A common way to make such petal shapes in mathematics is by graphing in polar coordinates. The polar coordinate system is very similar to the Shoshone basket-making technique: 

 Note that mesh inside the basket originates from the many struts attached to the pointed end of the petal. In the same way, the polar coordinate system always has the radius attached to the origin point.

Here is a polar graph of the function radius = cos(2*theta)+0.8. Shoshone basket makers have to figure out how long each strut would be for each angle theta, just as the function tells you the radius for each theta value.

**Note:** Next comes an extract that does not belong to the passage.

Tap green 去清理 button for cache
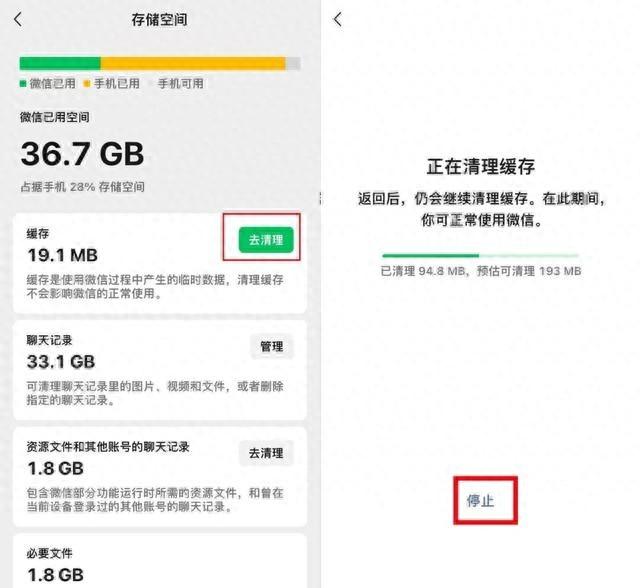The height and width of the screenshot is (588, 640). click(266, 240)
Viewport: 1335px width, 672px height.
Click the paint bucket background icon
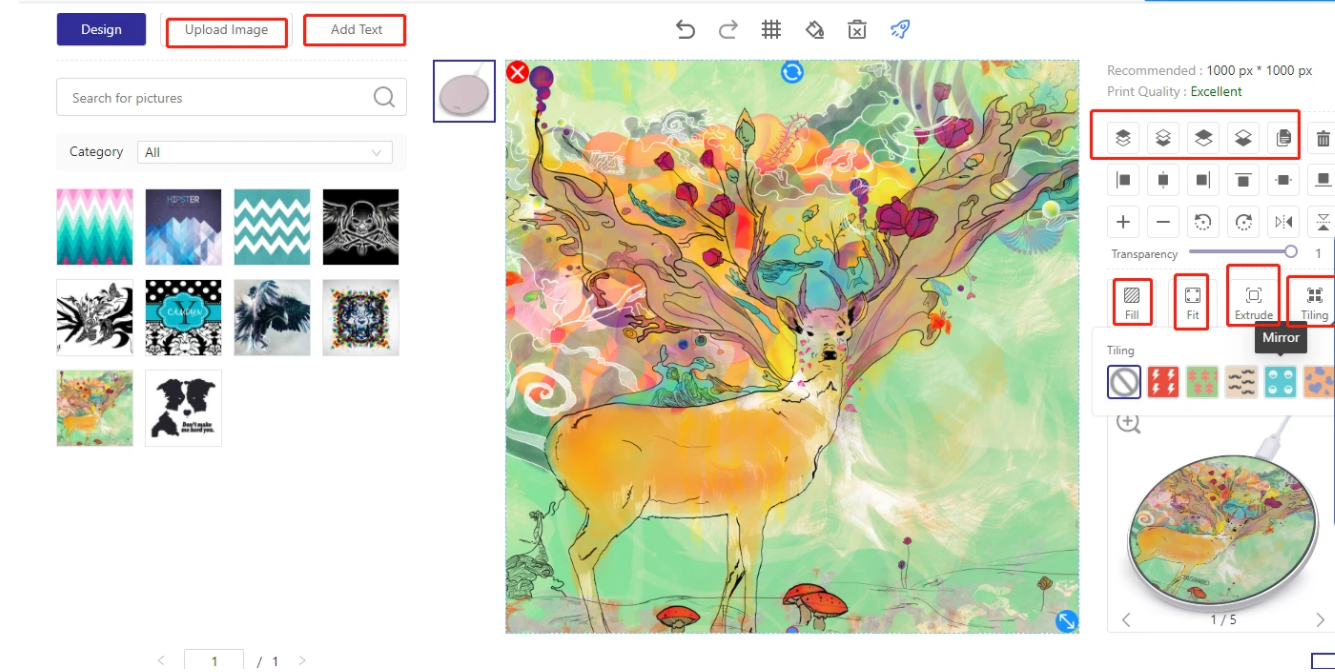tap(814, 30)
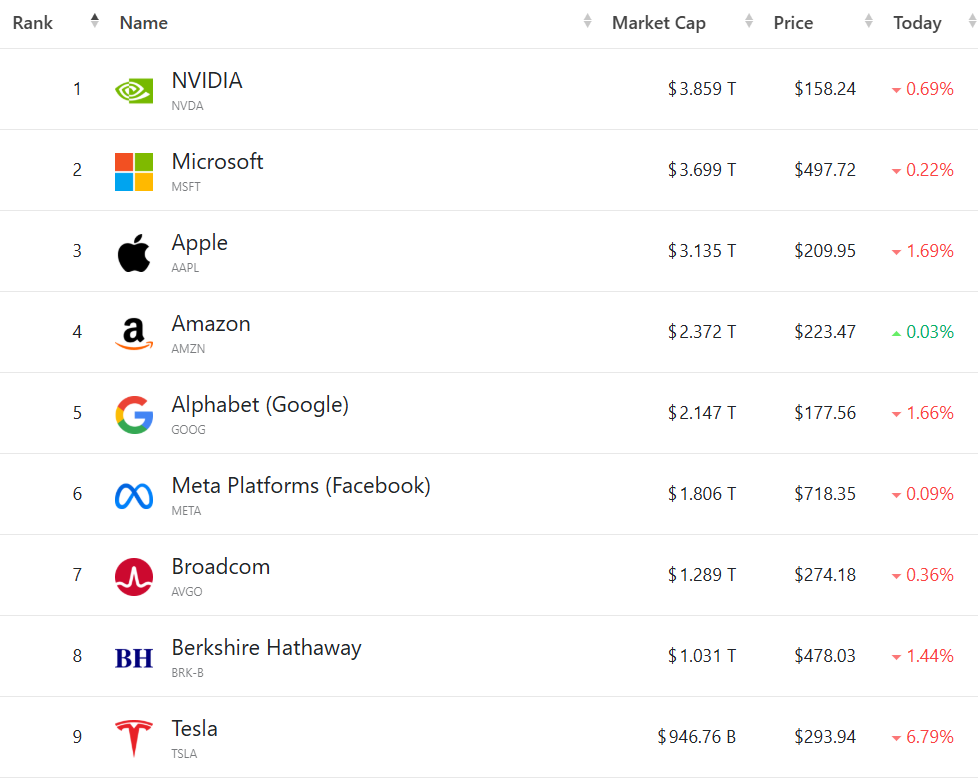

The basket depth is created by having strut length longer than the radius across the plane of the basket rim.
Now lets make a winnowing basket! Go to the simulation window and experiment with the following parameters: 

length =_____
depth =_____
shape: s =_____ 
trim = _____
number of lines across width: n =____
number of across length: m =____

Use the mouse to change a value, then hit "enter" (you may have to do that more than once, check to see if the cursor is changed to an hourglass, if so just wait). 

Try to see how close you can get the simulation to look like the original.

Try to create a totally new shape of your own design.

To save the image, left-click on it and "copy."
Then paste into our collection. Don't forget to type your name underneath.